His most recent study explored how Nicolas Hayek and Jean-Claude Biver synthesized two very different strategic responses to the so-called “Quartz Crisis” that faced the Swiss watchmaking industry in the latter half of the last century.

“It is not often you see two successful and strong-willed executives make room for each other,” he said of his research. “The trust they develop is essential to being able to effectively capitalize on the true synthesis of diverse perspectives, which led to the resurgence of mechanical watches and the reemergence of Swiss watchmaking dominance.”

His current research is an in-depth analysis of the emergence of an organization known as “Khaddit Beirut,” which came together after a port blast in Beirut in 2020 to address longstanding institutional deficiencies plaguing the region.

DeJordy received his Ph.D. in organization studies from Boston College, where his dissertation explored the nexus of institutional forces at play in the creation of the Securities and Exchange Commission. His fervor for research has led him to be published in the top journals in his field, including Administrative Science Quarterly, Academy of Management Journal, and Organization Studies, among numerous other outlets. He also serves on several editorial boards and as an associate editor for Group & Organization Management.

Prior to earning his doctorate, DeJordy worked for almost two decades as an information technology professional, initially in academic computing for Boston College before moving to the American Mathematical Society, and finally serving as director of information services at The Boston Globe newspaper.

“My prior professional experience made all of my research topics very salient to me since I had seen them play out around me, so I was constantly intrigued,” he said. “It also has led to a diverse vita when it comes to publications dealing with a wide range of topics, including stigma, identity, institutions, leadership, entrepreneurship, and networks.”

DeJordy is particularly looking forward to helping Saunders launch the school’s Ph.D. in business administration, which marks RIT’s inaugural social sciences doctoral program. Beginning this fall, the program is designed to inspire and train scholars to identify, investigate, and solve unique business challenges that influence business and society, particularly those that are triggered by technological changes.
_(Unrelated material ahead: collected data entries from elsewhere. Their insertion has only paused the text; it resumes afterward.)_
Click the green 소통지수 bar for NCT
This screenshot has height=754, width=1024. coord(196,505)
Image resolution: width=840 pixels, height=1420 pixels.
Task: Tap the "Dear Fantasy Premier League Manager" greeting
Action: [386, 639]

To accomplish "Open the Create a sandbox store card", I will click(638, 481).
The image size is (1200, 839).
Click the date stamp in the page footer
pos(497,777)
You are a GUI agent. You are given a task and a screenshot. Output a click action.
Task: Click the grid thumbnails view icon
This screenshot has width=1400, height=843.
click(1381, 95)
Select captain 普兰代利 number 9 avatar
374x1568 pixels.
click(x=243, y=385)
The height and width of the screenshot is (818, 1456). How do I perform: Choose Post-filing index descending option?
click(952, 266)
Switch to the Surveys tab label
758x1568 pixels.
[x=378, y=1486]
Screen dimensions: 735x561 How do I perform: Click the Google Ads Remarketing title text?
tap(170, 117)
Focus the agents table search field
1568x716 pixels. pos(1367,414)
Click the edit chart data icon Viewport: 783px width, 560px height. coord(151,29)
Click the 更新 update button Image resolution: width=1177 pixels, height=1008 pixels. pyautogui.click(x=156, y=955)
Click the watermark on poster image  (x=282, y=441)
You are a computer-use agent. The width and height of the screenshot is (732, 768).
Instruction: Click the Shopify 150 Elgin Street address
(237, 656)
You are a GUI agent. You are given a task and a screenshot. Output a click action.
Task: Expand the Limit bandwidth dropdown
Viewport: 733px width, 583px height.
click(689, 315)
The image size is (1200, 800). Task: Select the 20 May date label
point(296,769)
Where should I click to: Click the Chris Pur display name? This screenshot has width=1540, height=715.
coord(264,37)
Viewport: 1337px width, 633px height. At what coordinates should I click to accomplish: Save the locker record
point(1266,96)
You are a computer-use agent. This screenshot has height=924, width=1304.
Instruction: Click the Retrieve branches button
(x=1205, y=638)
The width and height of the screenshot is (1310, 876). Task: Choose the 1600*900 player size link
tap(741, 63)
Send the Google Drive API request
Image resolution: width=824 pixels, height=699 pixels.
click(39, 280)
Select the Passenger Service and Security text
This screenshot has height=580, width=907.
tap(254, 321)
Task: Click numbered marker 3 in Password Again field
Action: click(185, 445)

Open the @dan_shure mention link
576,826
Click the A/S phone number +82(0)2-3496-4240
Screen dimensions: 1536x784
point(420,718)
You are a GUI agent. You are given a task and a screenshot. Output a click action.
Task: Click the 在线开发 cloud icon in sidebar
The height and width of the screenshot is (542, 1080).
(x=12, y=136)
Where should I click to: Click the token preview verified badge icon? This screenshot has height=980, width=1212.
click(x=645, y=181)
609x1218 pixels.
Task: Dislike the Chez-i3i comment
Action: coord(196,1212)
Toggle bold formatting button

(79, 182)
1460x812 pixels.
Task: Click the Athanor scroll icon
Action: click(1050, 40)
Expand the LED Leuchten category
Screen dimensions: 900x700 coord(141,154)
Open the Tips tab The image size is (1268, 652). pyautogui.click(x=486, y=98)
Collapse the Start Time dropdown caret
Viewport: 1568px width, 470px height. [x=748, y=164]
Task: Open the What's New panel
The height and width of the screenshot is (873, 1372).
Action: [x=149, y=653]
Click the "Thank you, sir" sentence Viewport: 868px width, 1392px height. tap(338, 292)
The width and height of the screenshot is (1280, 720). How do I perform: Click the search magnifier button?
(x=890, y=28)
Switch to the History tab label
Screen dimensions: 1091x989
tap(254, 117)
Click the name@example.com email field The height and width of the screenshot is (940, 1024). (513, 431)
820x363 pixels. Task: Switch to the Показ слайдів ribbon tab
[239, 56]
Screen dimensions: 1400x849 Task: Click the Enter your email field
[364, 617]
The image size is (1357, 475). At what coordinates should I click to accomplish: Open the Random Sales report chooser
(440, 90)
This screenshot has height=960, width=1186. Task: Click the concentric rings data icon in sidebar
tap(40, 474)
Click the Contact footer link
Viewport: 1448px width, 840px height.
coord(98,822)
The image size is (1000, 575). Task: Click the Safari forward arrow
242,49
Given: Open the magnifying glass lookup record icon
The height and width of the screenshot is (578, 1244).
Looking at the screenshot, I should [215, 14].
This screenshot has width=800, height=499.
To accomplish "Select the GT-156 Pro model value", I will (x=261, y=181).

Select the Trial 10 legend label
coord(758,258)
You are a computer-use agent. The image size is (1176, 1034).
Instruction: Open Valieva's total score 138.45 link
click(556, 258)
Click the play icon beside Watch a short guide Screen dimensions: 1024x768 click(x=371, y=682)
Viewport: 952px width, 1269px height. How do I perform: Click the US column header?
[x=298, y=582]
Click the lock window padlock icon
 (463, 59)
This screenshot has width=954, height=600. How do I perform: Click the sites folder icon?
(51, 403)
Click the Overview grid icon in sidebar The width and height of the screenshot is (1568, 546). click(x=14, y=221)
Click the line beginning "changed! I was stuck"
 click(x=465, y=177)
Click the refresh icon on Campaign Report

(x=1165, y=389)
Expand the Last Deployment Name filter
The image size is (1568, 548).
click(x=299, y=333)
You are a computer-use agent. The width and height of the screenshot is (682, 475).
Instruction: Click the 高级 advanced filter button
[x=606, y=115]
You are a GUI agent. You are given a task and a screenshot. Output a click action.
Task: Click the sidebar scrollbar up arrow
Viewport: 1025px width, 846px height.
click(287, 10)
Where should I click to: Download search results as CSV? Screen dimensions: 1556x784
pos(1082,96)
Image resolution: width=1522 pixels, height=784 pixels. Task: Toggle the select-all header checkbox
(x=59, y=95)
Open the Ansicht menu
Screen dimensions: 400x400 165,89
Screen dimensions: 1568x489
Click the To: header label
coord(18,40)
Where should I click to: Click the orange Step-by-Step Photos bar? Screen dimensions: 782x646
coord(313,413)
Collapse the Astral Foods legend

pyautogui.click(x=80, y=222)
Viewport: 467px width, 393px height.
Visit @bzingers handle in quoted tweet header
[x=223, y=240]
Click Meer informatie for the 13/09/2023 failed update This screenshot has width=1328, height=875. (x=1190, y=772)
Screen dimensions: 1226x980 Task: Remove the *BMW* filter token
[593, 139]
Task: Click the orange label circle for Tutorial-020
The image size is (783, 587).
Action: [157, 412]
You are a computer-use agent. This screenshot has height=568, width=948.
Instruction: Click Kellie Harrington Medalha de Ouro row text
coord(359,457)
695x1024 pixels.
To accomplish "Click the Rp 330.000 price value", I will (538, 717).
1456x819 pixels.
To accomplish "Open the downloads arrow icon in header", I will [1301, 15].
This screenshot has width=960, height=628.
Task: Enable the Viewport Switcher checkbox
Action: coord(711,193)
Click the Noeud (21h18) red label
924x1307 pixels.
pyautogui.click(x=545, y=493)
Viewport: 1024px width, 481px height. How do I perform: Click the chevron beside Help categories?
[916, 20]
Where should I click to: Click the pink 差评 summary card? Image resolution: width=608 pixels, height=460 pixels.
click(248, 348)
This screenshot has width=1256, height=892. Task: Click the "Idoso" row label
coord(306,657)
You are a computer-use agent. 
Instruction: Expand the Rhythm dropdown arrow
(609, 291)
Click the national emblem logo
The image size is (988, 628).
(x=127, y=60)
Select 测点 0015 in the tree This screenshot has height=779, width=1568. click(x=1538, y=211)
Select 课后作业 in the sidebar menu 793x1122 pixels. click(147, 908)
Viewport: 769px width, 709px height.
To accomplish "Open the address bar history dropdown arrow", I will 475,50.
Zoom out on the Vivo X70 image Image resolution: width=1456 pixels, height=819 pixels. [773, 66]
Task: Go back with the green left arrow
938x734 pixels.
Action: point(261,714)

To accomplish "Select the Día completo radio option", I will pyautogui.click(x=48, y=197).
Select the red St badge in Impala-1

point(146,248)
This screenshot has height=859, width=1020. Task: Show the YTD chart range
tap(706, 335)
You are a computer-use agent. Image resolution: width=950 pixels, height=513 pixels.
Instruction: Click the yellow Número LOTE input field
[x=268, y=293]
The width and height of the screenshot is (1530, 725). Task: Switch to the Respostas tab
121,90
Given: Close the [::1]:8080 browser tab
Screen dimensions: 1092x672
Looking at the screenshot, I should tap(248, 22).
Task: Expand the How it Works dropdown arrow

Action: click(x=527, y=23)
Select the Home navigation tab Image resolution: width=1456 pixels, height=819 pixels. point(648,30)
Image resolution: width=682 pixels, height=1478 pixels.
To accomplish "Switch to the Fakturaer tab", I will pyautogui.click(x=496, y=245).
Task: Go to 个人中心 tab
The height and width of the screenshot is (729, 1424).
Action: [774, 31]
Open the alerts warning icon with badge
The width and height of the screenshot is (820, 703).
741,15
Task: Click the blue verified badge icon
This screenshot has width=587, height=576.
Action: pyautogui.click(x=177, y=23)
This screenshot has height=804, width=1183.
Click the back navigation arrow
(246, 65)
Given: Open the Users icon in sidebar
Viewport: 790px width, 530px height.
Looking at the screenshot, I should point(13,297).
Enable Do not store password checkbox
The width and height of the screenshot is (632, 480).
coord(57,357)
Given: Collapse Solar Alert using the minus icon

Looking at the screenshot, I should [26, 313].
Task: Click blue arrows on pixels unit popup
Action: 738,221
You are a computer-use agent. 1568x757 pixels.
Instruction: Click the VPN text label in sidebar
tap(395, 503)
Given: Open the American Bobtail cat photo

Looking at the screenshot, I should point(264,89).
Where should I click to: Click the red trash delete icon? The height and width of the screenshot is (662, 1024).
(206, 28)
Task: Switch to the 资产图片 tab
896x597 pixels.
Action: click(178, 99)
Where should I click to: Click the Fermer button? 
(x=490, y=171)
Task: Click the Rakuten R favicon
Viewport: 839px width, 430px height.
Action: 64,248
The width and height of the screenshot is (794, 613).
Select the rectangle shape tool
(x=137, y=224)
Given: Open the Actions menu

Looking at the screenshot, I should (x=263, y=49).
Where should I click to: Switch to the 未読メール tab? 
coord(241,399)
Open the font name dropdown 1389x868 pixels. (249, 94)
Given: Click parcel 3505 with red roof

“Saunders is well positioned, I believe, to make an impact in our understanding of the nexus of strategy and technology broadly defined,” said DeJordy, an avid kayaker who’s also looking forward to taking in Rochester’s rich arts and cultural scene. “Part of that will be by preparing the next generation of curious minds who will have important questions to ask—questions that will help shape our understanding of, and in fact, even how we inhabit—a world increasingly experienced through digital and technological modalities.”